● **DOCUMENT EXTRACT**:
- IATA: WSK; ICAO: ZUWS;

Summary
- Airport type: Public
- Serves: Wushan, Chongqing, China
- Opened: August 16, 2019; 6 years ago
- Elevation AMSL: 1,680 m / 5,512 ft
- Coordinates: 31°03′50″N 109°42′22″E﻿ / ﻿31.064°N 109.706°E

Map
- WSK Location of airport in Chongqing

Runways
| Direction | Length |  | Surface |
| m | ft |
| 06/24 | 2,600 | 8,530 |  |

Statistics (2021)
- Passengers: 89,414
- Aircraft movements: 1,466
- Cargo (metric tons): 12.2

= Chongqing Wushan Airport =

Airport in Chongqing, China

Chongqing Wushan Airport is an airport serving Wushan County of China's Chongqing Municipality.

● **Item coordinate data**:
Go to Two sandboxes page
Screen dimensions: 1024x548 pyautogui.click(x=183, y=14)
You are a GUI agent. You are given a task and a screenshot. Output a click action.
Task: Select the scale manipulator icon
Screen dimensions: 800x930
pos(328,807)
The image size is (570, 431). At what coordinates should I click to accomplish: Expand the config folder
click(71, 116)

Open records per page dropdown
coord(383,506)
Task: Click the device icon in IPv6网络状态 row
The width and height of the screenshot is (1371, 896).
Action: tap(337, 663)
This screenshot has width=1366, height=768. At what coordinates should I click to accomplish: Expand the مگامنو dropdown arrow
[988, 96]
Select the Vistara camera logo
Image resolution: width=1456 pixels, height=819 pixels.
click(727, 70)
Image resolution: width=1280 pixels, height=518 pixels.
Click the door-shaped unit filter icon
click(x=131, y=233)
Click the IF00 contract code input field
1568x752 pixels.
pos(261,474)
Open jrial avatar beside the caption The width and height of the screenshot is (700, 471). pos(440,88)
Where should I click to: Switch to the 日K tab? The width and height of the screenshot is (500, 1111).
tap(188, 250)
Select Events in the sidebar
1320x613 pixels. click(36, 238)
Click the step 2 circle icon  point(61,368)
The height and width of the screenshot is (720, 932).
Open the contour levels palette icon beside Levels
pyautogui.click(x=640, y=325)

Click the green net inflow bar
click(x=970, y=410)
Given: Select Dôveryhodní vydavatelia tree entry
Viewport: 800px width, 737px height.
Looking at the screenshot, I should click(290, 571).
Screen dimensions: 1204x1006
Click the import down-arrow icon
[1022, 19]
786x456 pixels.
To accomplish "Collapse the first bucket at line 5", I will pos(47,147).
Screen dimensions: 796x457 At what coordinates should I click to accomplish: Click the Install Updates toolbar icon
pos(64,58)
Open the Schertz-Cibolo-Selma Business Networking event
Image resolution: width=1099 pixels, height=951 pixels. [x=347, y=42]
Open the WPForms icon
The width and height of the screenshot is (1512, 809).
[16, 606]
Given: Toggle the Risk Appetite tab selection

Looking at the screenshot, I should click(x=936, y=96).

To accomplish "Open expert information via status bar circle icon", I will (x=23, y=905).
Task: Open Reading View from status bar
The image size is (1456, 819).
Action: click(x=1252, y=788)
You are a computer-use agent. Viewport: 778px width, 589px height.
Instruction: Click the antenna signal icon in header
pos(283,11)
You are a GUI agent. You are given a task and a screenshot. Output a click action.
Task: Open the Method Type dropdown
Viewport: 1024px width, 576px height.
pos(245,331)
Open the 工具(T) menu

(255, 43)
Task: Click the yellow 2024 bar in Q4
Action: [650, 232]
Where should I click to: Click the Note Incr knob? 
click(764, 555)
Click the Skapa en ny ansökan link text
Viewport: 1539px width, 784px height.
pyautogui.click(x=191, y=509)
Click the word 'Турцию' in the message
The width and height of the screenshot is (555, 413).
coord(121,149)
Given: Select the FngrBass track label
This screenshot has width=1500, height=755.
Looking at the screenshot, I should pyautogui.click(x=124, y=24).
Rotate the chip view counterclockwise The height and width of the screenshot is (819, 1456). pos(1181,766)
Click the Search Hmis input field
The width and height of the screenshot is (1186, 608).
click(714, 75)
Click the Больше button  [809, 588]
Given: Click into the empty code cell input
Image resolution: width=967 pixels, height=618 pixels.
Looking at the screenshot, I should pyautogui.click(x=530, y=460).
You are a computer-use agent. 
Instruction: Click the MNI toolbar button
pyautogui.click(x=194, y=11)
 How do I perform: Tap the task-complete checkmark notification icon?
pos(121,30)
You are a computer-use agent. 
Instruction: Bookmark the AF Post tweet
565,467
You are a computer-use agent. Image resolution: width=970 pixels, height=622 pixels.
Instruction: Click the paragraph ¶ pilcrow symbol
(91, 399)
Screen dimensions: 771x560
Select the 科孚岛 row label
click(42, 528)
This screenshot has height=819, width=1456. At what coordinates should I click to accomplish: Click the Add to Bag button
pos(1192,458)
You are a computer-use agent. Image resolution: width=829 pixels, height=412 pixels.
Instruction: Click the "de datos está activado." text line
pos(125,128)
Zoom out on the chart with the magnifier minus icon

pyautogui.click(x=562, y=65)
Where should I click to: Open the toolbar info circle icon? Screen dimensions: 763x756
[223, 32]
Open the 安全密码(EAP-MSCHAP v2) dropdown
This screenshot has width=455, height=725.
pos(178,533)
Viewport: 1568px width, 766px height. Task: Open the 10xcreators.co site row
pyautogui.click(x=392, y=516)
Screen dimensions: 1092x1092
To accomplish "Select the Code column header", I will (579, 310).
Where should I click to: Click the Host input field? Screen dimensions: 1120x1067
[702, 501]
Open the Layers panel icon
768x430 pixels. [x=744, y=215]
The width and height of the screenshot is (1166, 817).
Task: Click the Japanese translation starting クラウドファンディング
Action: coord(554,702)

● **EXERCISE BRIEF**:
Set down, word for word, the passage of the Wushan Airport text that begins at the words "- Passengers: 89,414" and stops after the words "China's Chongqing Municipality.". The records are not needed for this exercise.

● **TASK OUTPUT**:
- Passengers: 89,414
- Aircraft movements: 1,466
- Cargo (metric tons): 12.2

= Chongqing Wushan Airport =

Airport in Chongqing, China

Chongqing Wushan Airport is an airport serving Wushan County of China's Chongqing Municipality.